Months S&P has spent trading below 800 for a significant amount of that month's time = 2. {Note both of these were within the last year}.

Months S&P has spent trading between 800-950 = 27. This are distributed more evenly in 3 distinct periods across this monthly chart. We have been trading in this range for most of the last year.

Months S&P has spent trading between 950-1115 = 24. We are currently trading within this range.

Months S&P has spent trading between 1115-1300 = 54. The majority of months since the Gulf War in 2003 have been within this range.
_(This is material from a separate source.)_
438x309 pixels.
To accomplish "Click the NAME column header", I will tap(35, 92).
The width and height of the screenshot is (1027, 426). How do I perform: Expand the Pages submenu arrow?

Months S&P has spent trading between 1300-1540 = 44. Almost evenly split between two periods: 1999-2001 & 2006-08. Both in retrospect were seen as periods of highly speculative stock market activity that eventually led to significant declines. Each was associated with a speculative bubble. (1st period: technology, small cap stocks; 2nd period: housing/real estate, financial paper speculation.)

Months S&P has spent trading above 1540 = 1.

From a long term market structure perspective the market has spent the majority of its time since 1998 trading within a range of 950-1300.

In retrospect, the historical period since 1997 when the market has traded below that range (ie below 950) then it has historically led to very good risk/reward scenarios.

In retrospect historical periods where the market has traded above that range (ie above 1300) have historically led to very poor risk/reward scenarios.

Note: For definitional purposes some months have been double counted. Also note that there is nothing to suggest nor should this be construed as a guarantee or prediction of any future stock market behavior.